Among the interesting results from our 2017 Views from the C-Suite survey of global executives is the fact that, of all the myriad challenges facing businesses worldwide, executives are most concerned about cybersecurity. An overwhelming 85 percent of told us they believe that cyberattacks will become more frequent and costly over the next 12 months.
This is unsurprising given the high-profile cyberattacks that companies in various sectors have suffered in recent months and years. And cyber insecurity is likely to grow in the coming years as more devices are connected to the Internet and more businesses run the risk of getting caught in the crossfire of escalating cyber warfare between governments.
For instance, WannaCry—the world’s biggest ransomware cyberattack that took place two months ago—has recently been linked to North Korean state hackers, who were in turn using software tools stolen from the National Security Agency.
Almost half (up from 40 percent last year) of the executives we surveyed cite cybersecurity as one of the top challenges to their business operations in the next 12 months. Their biggest focus is on weak cyber defenses, both in terms of hardware and software, and they have good reason to be concerned.
The scope of the WannaCry attack, which successfully took advantage of weaknesses in the 12-year-old Windows XP operating system, underscores widespread institutional underinvestment in cybersecurity and the vulnerabilities implicit in legacy systems. Many firms still using outdated software or hardware must now wonder whether the costs of upgrading old and vulnerable systems are less than the reputational and operational risks of a serious cyberattack.
Executives are also focused on the people who manage technology, in addition to the technology itself. Specifically, global executives point to recruiting and retaining qualified IT talent as a major problem.
Indeed, a recent survey found that the second hardest roles for global corporations to fill in 2017 were IT staff. Among executives based in the Americas and those in the industry sector, the effort to recruit and retain talent is seen as an even more significant challenge than having weak cyber defense systems. Every year in the United States, for instance, approximately 40,000 jobs for information security analysts go unfilled.
Another related challenge is broader—namely, overall employee cybersecurity training and awareness. Cybersecurity experts consistently point to lack of employee training as a key cyber vulnerability. Employees can inadvertently provide hackers with access to company hardware and software by failing to adequately secure their devices or by clicking on malicious links. Identifying the problem is the first step toward fixing it.
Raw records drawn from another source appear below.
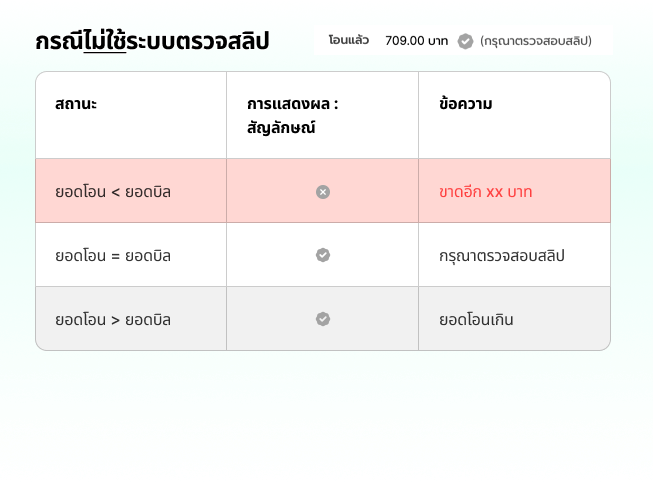The height and width of the screenshot is (482, 653).
Task: Click the กรณีไม่ใช้ระบบตรวจสลิป heading
Action: coord(152,41)
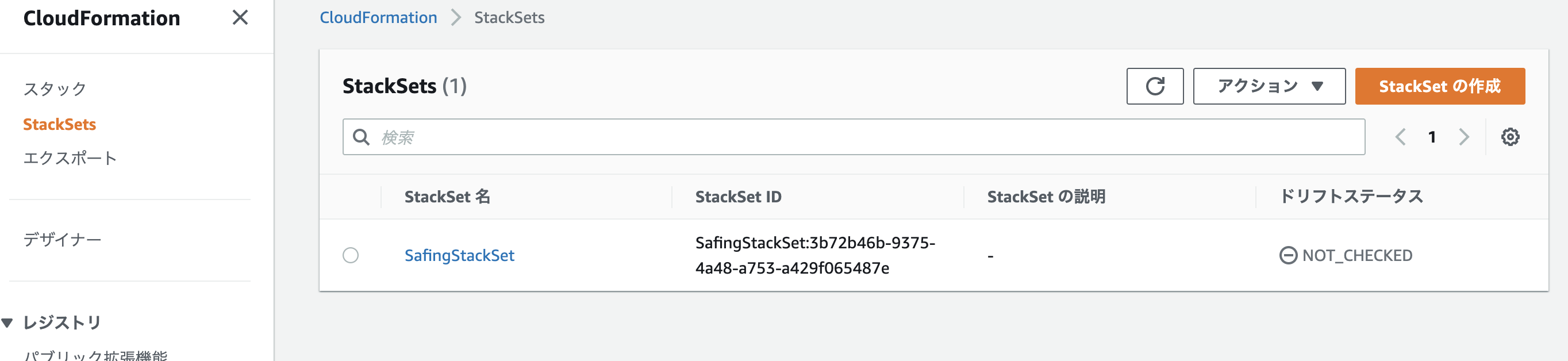Open the SafingStackSet link
This screenshot has width=1568, height=361.
pyautogui.click(x=460, y=256)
From our perspective, more can and should be done to address growing cybersecurity risks. Executives can carry out periodic cyber risk assessments to identify potential threats and vulnerabilities, as well as maintain robust employee cybersecurity training programs to reduce the risk of breakdowns from employees.
Given the ever-changing nature of cybersecurity threats, executives also need to engage in cyber scenario planning to develop adaptable crisis response strategies to mitigate the negative consequences of attacks.
There can be no doubt that in this increasingly connected world, cybersecurity will remain a Sisyphean task. Yet executives who recognize the challenge and invest and prepare accordingly will put themselves in a better position to weather future attacks.